Book of the Week: Chaos Monkey
13 Aug 2016
This week I read Chaos Monkey by Antonio García Martínez. As I read the book, it seemed so candid that it could have only been written by someone with FU money. The book was 500 page long, but it was an enjoyable read as a window into what Silicon Valley is really like. The author dropped out of a PhD in physics at UC Berkeley to work as a quant at Goldman Sachs. Afterwards he moved west to join Adchemy, a tech company. He left Adchemy to start AdGrok through the YCombinator incubator program. AdGrok was acquired by Twitter and Martínez joined Facebook pre-IPO to product manage their ads. Things happen in a flash of the eye. Startups
At the end of the day. AdGrok was simply a long, stressful job interview for Facebook(and ditto for the boys at Twitter). We all claim we “sold” AdGrok, but in reality, AdGrok was merely leverage to the job offers that actually made us the real financial upside, job offers we would not have been able to score otherwise.

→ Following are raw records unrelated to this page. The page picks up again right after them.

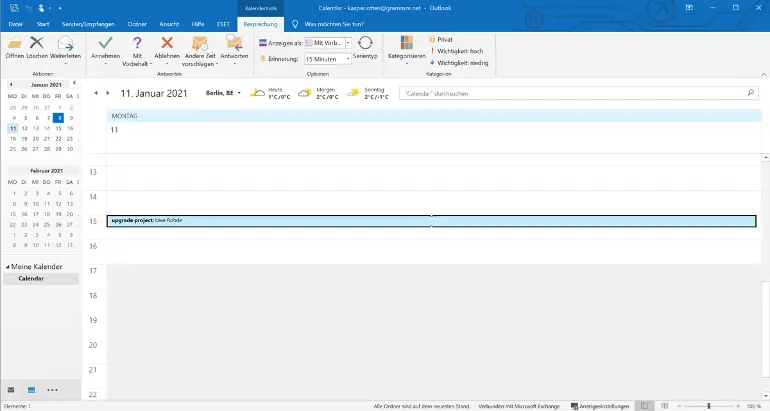Click the Mit Vorbehalt tentative icon
The image size is (770, 411).
[137, 44]
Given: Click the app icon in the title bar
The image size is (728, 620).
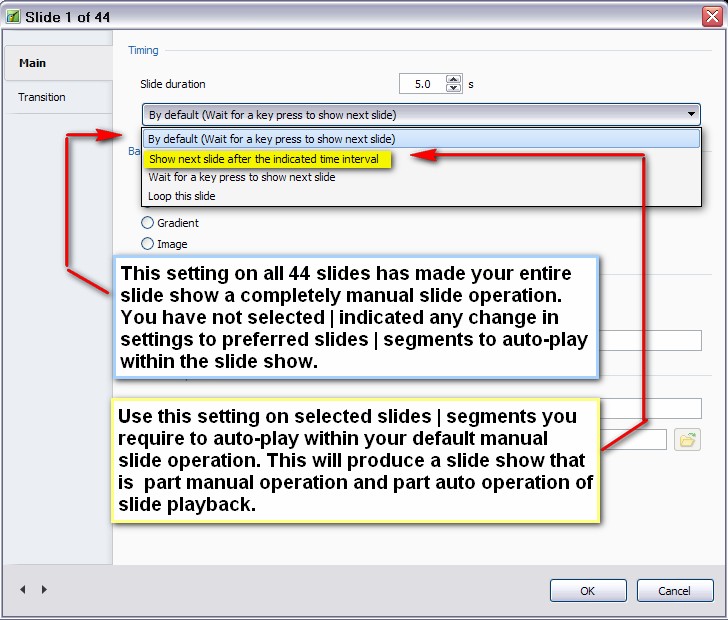Looking at the screenshot, I should coord(15,16).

There are two traits of successful startup founders are being obsessively focused and the ability to take endure endless amounts of shit. Startups are hard, but having an excellent network gives you a soft landing. Being successful is just as much as having the network as being able to technically execute. Silicon Valley Capitalism
Investors are people with more money than time. Employees are people with more time than money. Entrepreneurs are simply the seductive go betweens. Startups are business experiments performed with other people’s money. Marketing is like sex: only losers pay for it. Company culture is what goes without saying. There are no real rules, only laws. Success forgives all sins. People who leak to you, leak about you. Meritocracy is the propaganda we use to bless charade. Greed and vanity are the twin engines of bourgeois society. Most managers are incompetent and maintain their jobs via inertia and politics. Lawsuits are merely expensive feints in a well-scripted conflict narrative between corporate entities. Capitalism is an immoral face in which every player—investor, employee, entrepreneur, consumer—is complicit.
I don’t like being called a loser, this is what Silicon Valley is.